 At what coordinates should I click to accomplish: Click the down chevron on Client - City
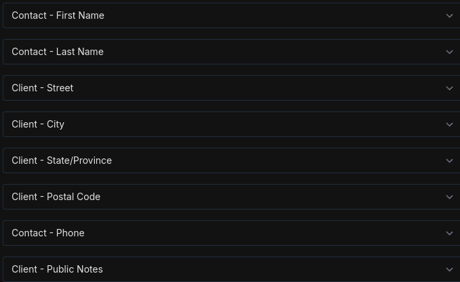[x=450, y=124]
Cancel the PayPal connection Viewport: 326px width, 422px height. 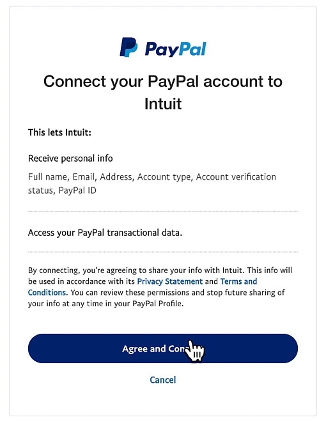point(163,380)
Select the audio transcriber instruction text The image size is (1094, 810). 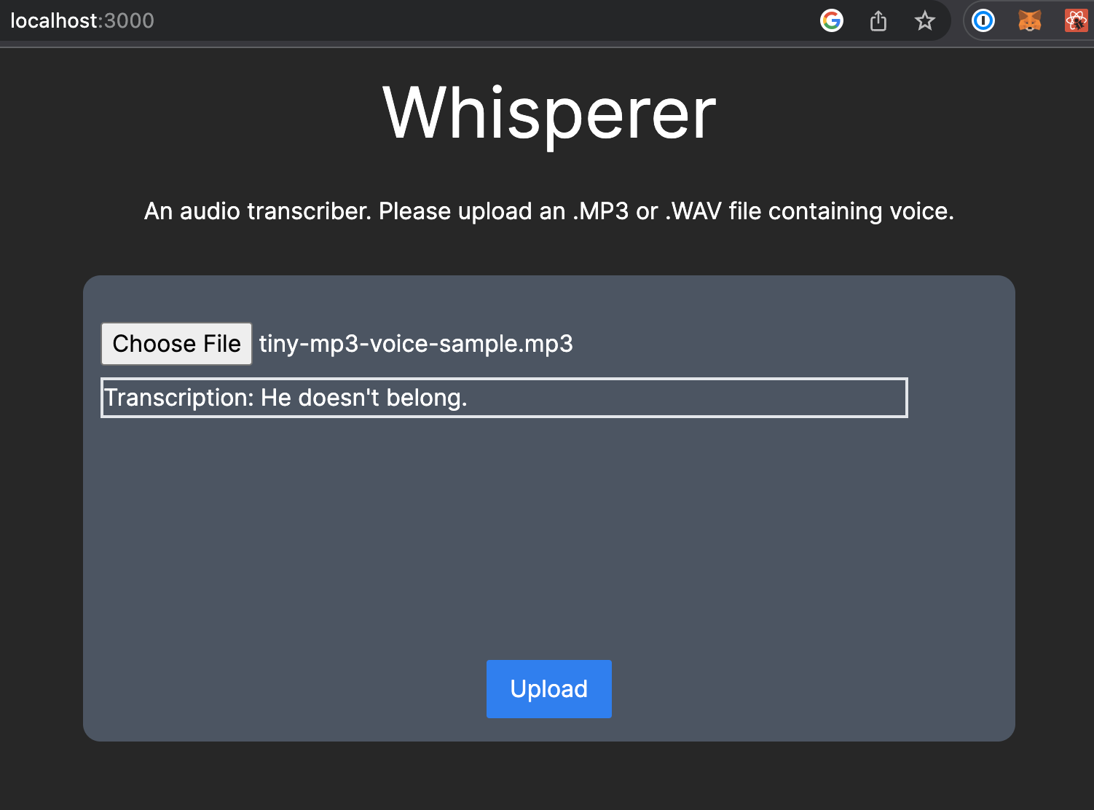(x=548, y=211)
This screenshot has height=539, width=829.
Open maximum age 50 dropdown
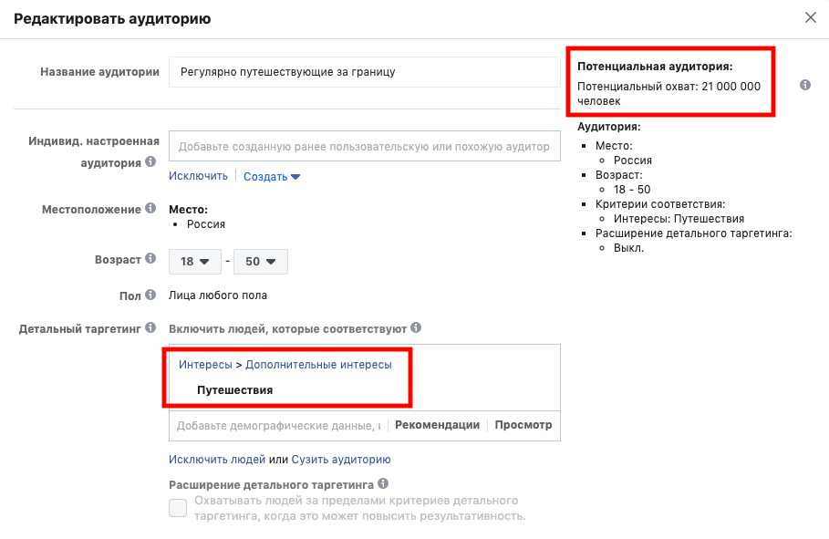point(261,262)
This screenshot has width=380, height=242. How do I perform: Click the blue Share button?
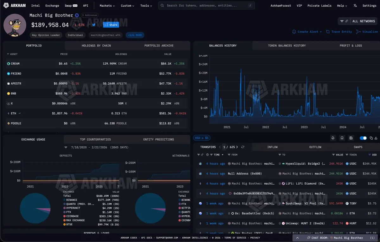point(111,25)
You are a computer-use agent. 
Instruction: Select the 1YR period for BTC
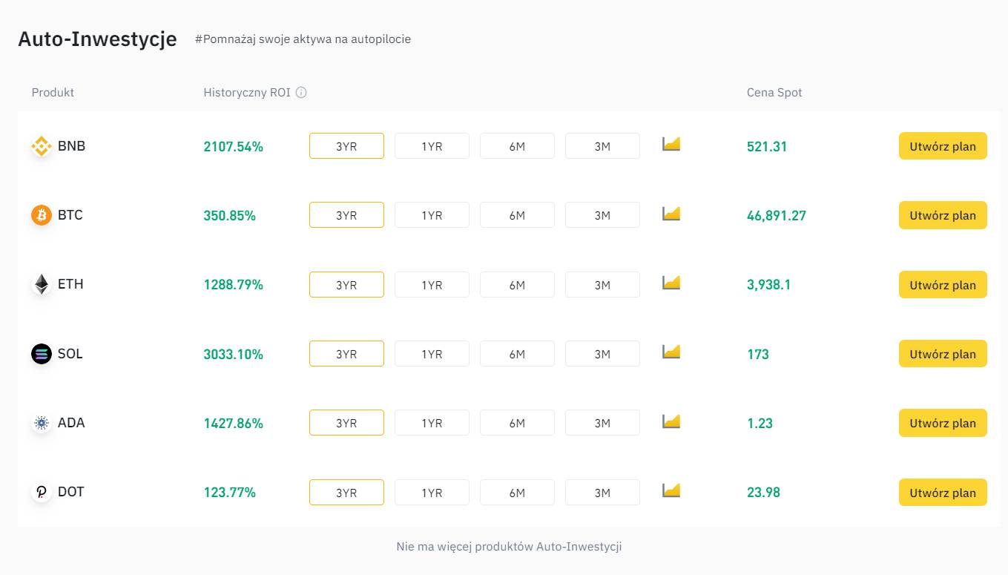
──────
PROBLEM DETAILS:
Reproduce precisely the lines of the listing above, from the line containing "This screenshot has height=539, width=829." to the last line, both ends included. Pictures are to be omitted.

YOUR SOLUTION:
This screenshot has height=539, width=829.
Open maximum age 50 dropdown
point(261,262)
This screenshot has width=380, height=242. How do I perform: Click the blue Share button?
point(111,25)
You are a computer-use agent. 
Instruction: Select the 1YR period for BTC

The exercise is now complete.